CRP is a different treatment for BPPV. It involves the removal of the particles that cause your vertigo away from the fluid-filled semicircular canals of your inner ear to a different part of your ear that does not cause dizziness. After a few sessions the procedure is generally efficient. It’s also possible to have surgery that involves the placement of a bone plug inside the ear’s inner part. This option is only used when other treatments fail.
Home balance exercises
Balance exercises that are varied at home can aid in improving vertigo symptoms such as dizziness and instability. These exercises can involve eye movement control, walking in place and other maneuvers. Your doctor will customise these exercises to meet your needs. You could also be prescribed medication to relieve nausea or motion sickness.
You can use the Epley maneuver to help reposition calcium crystals in the semicircular canals if you suspect that your vertigo is due to BPPV. This can help reduce or the frequency of vertigo attacks. The method involves reclining on the bed and then turning your head 90 degrees to one side (for example to the left). After 30 seconds, get up on the opposite side of the table.
Several conditions can cause vertigo, including heart disease, multiple sclerosis, diabetes and Parkinson’s disease. In these instances treatment of the underlying issue usually eliminates vertigo. If there are other causes, therapy for the symptom may help, such as medication to alleviate anxiety or nausea.

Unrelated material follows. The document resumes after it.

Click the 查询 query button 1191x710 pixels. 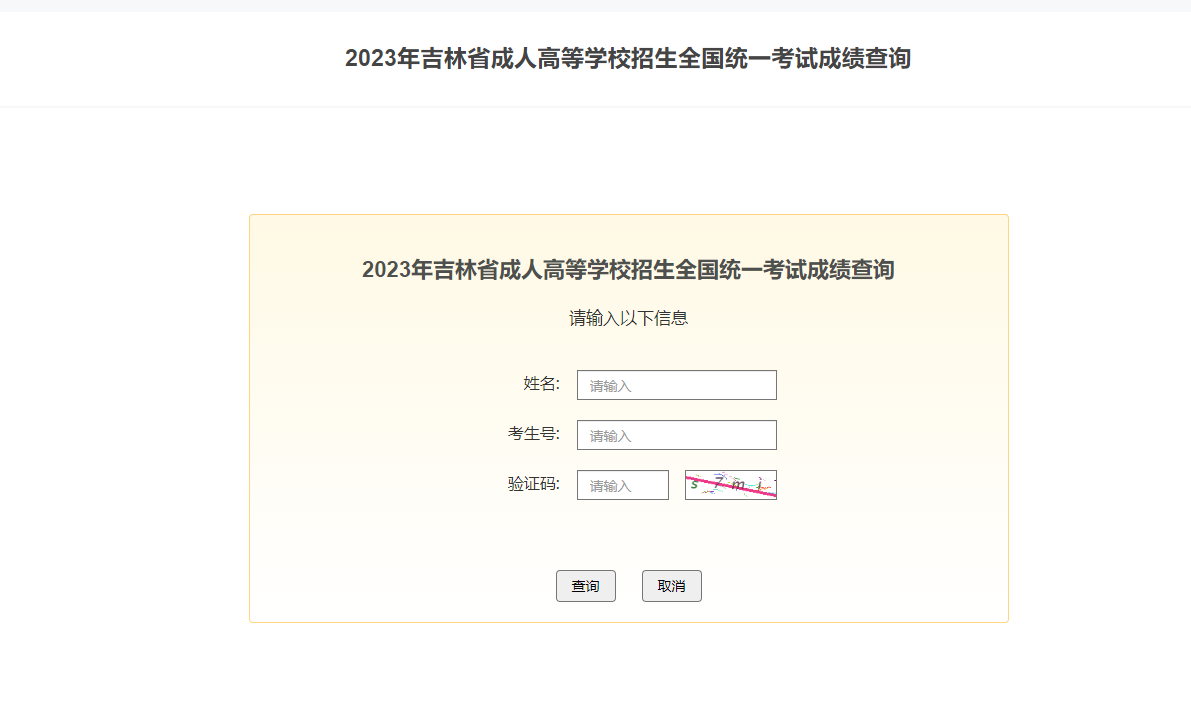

If your dizziness is caused by benign paroxysmal positional vertigo (BPPV), you can usually get rid of it with a couple of simple maneuvers. They involve rapid repositioning of your head. This technique is known as Epley maneuvers or canalith repositioning. You are able to learn how to do it yourself, or have your doctor show you. The procedure moves otoconial agglomerates from the semicircular area into the utricular zone which is where they will no longer cause vertigo when positioned.
Other treatments may be needed in the case of an underlying issue that is causing your symptoms. If you have a problem in your ear that leads to BPPV your doctor could prescribe medication to relieve the symptoms. They might also recommend counseling or physical therapy.
It’s important to take precautions for vertigo sufferers, such as eliminating tripping hazards around your home. It is recommended to lie down if you experience symptoms and refrain from reading or work until they are gone.
BPPV is the most frequent cause of vertigo. It occurs when tiny calcium particles (canaliths) that are typically found in the utricle in your inner ear, become dislodged and end up in the semicircular cannulae. Dizziness can be caused by the movement of your head, or an alteration in the position of your body. Canalith repositioning techniques, such as the Epley maneuver, can help to shift crystals back into your utricle. These are specific head movements that your doctor can perform in their office or show you how to perform at home.
Your doctor may suggest other tests to pinpoint the source of vertigo. These may include electronystagmography (ENG) or videonystagmography (VNG), which measure involuntary eye movements while you move your head and try to maintain a steady gaze. Magnetic resonance imaging (MRI) is a method to determine the structure of your ear and head. You could be prescribed a medication to lessen nausea and vomiting.